We can’t allow Skynet to happen so we need to find a way to compete with robots and stay relevant. The big question is, how will we battery-powered human transport devices compete in the future when the pace of our development is positively glacial compared to that of robots? Maybe we need to speed up our development in order to avoid becoming redundant and then extinct? Maybe if we really want to compete with robots in the future we need to become part robot; we need to become cyborgs?

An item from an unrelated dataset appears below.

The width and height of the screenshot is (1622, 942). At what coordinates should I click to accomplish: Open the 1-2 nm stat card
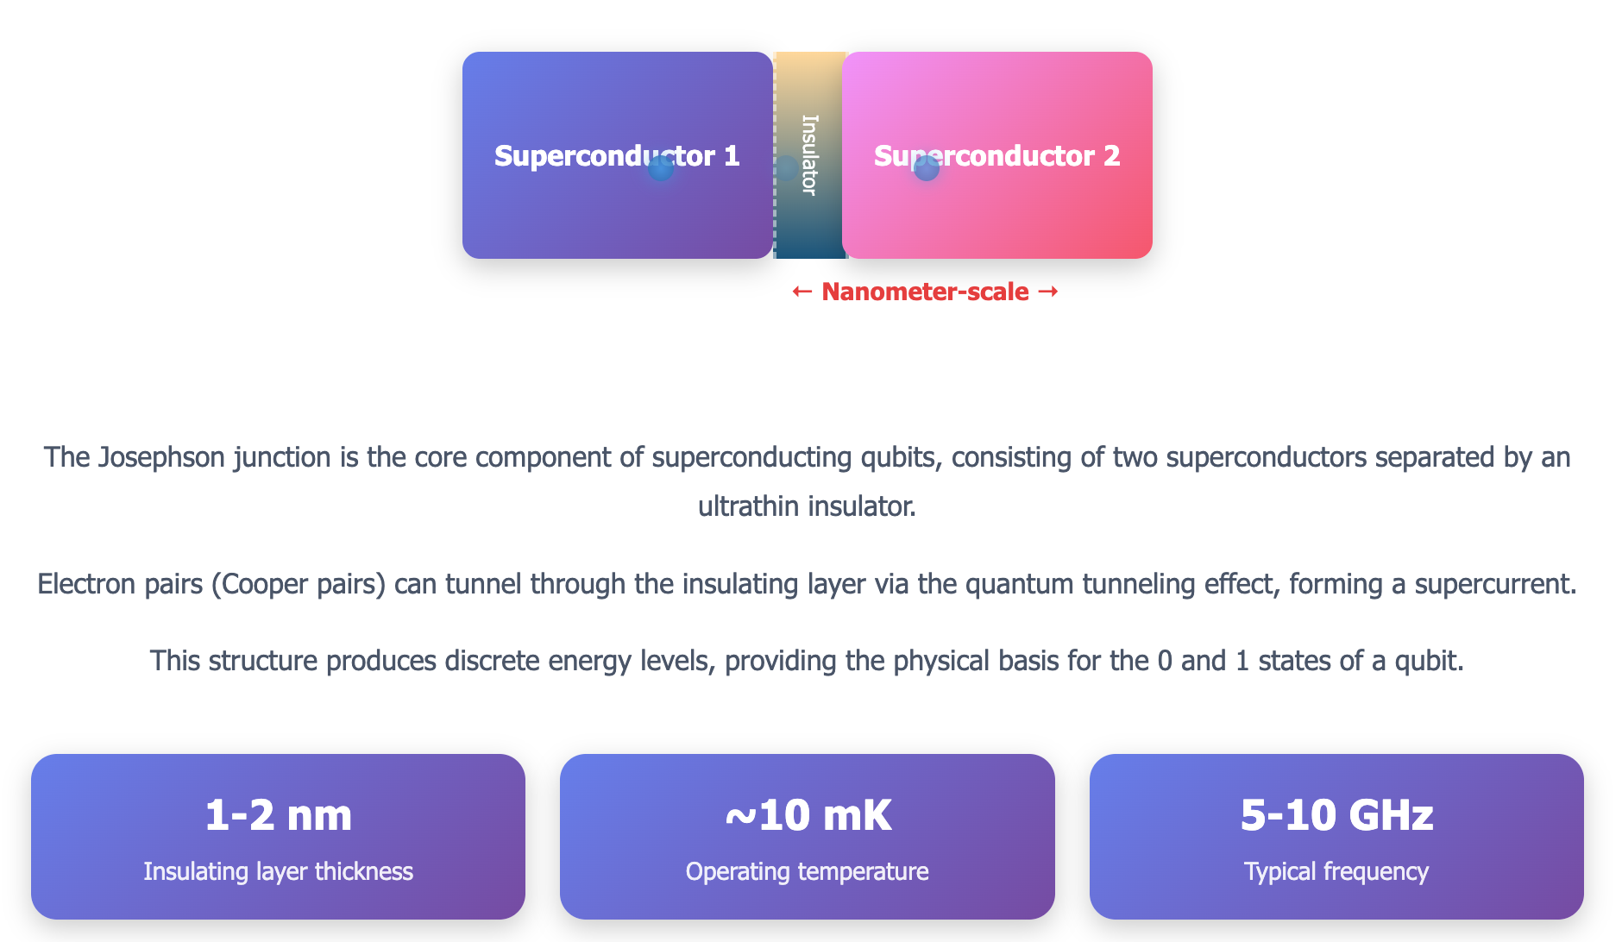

Although whimsical, it is a serious question. How will we compete in world of artificially intelligent and self-sufficient robots? From everything I read, it isn’t that far away. Will we really be protected by Isaac Asimov's Three Laws of Robotics? I seriously doubt it once robots become truly sentient beings.

Given that we are just big battery powered organic vehicles maybe it isn’t so crazy to think that we need to accelerate our development by leveraging off the same technological innovations we are developing for robots. Why should they get all the benefits? What’s wrong with us augmenting our capabilities with technologies we have developed? What is wrong with us benefiting from the fruits of our labour? Isn’t it just another form of evolution? At least, that is my prediction.

In the future, we will have to incorporate advanced technologies into human beings in order to compete and stay relevant. Artificial hearts, artificial joints, artificial kidneys, etc., are all available today and all will be improved out of site in 10 years’ time. Why not add to the list of possible replacements and improvements?

I envisage far more human ‘improvements’ through the use of advanced technologies; life-extending, strength extending, IQ extending. Barring another calamitous world-wide war, I see a near future where all humans are extensively augmented, where all humans are part human and part technology. When all humans make the six-million-dollar man look weak and outdated. When desktop PCs, laptops, tablets and smart phones are totally redundant because we will have embedded technology; when we too are part of the Internet of Things, all connected.

Maybe then true robots will accept us as one of them? Maybe then we can truly compete and continue to add value to our world. Maybe then we can even travel to the stars and really expand our horizons as mankind is meant to do.